Begin SUPPLIED RECORDS

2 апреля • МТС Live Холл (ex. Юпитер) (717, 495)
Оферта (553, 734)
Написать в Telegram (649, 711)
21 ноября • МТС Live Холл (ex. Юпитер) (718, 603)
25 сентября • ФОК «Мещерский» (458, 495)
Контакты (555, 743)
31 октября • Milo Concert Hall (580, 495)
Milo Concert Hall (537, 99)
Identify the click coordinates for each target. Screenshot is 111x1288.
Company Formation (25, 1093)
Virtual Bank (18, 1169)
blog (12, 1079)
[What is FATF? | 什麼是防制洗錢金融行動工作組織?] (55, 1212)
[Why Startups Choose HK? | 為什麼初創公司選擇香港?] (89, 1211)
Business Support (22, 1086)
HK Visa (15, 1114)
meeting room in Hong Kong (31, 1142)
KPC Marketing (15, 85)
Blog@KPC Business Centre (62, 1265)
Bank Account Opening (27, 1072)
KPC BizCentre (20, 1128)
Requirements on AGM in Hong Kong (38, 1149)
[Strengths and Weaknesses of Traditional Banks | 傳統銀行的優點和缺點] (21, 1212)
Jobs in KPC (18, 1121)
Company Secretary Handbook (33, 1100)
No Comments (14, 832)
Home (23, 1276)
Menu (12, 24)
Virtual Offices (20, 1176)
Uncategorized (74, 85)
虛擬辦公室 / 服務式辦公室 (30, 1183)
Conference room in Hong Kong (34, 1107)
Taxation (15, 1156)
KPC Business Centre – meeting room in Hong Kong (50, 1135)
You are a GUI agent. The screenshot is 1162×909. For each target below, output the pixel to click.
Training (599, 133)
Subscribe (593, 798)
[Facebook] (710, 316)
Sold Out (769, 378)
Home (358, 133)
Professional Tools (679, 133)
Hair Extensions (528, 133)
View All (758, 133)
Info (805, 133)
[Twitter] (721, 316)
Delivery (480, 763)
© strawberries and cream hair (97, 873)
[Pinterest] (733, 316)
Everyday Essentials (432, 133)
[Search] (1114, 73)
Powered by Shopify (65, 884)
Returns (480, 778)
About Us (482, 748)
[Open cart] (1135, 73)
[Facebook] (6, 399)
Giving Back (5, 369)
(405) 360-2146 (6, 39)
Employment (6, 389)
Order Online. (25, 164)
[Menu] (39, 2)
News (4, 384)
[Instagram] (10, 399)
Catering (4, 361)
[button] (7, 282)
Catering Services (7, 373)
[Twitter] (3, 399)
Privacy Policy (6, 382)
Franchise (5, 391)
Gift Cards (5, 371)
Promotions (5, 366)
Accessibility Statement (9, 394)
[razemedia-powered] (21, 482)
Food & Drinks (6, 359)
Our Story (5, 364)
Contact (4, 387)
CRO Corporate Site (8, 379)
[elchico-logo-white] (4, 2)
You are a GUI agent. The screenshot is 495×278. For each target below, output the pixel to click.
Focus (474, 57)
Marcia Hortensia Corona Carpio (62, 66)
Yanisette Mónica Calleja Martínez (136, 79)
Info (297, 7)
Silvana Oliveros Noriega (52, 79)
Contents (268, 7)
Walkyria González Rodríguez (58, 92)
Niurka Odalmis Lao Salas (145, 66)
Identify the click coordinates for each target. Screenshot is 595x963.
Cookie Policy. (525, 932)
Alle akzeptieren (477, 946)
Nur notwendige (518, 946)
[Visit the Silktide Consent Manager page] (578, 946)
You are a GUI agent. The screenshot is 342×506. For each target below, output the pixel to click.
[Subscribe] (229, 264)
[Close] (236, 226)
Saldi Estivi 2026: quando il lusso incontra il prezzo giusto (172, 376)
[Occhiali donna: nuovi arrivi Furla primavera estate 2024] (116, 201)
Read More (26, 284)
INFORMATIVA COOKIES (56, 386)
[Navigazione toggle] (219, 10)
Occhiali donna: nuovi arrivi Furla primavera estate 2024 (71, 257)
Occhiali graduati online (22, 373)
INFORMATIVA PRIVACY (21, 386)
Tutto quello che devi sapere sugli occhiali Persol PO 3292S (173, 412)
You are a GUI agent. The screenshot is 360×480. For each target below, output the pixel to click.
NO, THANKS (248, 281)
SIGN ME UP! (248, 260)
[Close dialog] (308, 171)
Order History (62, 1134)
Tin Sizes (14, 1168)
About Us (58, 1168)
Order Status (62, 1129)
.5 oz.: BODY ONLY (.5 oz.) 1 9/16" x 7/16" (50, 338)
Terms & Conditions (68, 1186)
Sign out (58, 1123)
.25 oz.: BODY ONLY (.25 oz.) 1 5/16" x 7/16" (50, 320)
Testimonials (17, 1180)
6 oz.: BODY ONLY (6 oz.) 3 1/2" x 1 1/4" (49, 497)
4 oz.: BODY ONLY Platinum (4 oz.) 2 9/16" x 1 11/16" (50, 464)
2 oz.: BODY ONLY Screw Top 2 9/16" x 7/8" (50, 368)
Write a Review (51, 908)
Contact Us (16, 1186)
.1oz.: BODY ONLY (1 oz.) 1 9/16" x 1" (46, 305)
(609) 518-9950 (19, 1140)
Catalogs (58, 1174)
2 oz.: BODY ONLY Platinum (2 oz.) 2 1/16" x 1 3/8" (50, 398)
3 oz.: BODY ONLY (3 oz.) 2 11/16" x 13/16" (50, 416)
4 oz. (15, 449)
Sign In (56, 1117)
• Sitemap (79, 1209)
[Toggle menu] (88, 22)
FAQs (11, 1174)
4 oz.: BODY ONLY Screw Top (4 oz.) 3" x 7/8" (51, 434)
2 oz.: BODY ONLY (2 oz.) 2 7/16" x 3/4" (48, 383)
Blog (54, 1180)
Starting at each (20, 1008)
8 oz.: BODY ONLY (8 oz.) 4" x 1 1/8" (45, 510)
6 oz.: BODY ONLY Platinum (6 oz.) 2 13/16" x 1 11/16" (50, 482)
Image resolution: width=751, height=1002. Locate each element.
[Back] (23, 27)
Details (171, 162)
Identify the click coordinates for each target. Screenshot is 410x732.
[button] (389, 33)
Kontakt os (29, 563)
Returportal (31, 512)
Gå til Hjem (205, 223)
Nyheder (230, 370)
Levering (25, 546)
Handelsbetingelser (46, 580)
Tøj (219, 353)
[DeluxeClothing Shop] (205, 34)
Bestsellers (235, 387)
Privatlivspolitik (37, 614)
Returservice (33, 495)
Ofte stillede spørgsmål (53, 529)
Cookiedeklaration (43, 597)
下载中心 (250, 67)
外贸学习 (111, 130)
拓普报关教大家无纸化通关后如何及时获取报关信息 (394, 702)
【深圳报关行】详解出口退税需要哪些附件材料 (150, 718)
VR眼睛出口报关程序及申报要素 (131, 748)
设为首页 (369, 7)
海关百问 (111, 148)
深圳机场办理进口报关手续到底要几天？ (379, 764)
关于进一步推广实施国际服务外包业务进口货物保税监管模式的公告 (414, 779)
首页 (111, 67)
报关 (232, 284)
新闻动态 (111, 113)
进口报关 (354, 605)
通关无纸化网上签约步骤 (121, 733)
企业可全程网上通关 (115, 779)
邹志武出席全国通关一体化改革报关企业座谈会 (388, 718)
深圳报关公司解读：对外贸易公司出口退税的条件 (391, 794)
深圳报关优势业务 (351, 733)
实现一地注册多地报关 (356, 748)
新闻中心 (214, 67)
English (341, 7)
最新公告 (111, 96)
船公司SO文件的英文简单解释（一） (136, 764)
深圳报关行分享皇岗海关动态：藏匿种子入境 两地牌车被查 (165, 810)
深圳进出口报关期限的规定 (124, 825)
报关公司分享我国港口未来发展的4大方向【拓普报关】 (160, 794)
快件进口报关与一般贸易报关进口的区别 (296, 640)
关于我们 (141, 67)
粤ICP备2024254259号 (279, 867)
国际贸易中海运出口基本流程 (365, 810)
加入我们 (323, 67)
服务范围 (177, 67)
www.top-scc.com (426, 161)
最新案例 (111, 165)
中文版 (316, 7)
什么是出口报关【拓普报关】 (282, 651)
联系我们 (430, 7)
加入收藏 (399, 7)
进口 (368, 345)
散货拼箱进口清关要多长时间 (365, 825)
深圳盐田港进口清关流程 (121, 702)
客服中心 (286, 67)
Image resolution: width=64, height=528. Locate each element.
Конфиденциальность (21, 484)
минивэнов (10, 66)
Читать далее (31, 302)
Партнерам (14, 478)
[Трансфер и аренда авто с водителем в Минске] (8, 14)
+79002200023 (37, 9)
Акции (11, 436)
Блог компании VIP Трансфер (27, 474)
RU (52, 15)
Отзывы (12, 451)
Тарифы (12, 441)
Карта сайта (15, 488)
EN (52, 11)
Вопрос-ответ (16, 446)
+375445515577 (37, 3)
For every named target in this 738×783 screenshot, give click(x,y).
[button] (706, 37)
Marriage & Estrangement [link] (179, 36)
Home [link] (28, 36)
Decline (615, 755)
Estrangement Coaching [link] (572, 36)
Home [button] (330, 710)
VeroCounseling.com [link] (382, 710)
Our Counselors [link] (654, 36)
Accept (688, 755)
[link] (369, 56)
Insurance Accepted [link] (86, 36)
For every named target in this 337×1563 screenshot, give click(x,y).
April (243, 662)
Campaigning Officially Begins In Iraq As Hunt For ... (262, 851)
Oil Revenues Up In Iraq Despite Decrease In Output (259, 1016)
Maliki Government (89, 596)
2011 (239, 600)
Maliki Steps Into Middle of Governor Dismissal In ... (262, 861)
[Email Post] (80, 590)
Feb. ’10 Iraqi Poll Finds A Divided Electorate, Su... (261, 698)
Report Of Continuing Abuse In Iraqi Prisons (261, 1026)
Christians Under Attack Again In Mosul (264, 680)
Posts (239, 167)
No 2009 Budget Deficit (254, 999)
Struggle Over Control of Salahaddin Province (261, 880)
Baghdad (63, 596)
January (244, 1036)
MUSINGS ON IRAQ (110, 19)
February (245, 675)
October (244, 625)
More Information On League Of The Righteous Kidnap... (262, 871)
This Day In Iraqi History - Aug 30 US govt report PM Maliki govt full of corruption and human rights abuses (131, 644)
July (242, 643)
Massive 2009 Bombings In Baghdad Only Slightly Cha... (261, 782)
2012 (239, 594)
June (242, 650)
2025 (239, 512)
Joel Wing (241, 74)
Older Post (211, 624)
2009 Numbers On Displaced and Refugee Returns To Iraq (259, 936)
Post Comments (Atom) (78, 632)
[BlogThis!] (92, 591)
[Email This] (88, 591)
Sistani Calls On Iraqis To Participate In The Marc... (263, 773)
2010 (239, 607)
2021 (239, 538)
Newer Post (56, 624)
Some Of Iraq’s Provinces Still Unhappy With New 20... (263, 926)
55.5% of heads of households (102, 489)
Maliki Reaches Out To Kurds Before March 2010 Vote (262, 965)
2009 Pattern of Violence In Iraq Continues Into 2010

End SUPPLIED RECORDS

**GIVEN TASK**
Could you write out again the lines from the one containing "Our Counselors [link] (654, 36)" to the one containing "2011 (239, 600)", both included and nothing else? Keep every line, requests too, but scale each coordinate in the answers by 0.8, rounding to whole numbers with halves going up, and leave any numbers in the requests unchanged.

**FINAL ANSWER**
Our Counselors [link] (523, 29)
Accept (550, 604)
[link] (295, 45)
Insurance Accepted [link] (69, 29)
For every named target in this 337×1563 screenshot, give click(x,y).
April (194, 530)
Campaigning Officially Begins In Iraq As Hunt For ... (210, 681)
Oil Revenues Up In Iraq Despite Decrease In Output (207, 813)
Maliki Government (71, 477)
2011 (191, 480)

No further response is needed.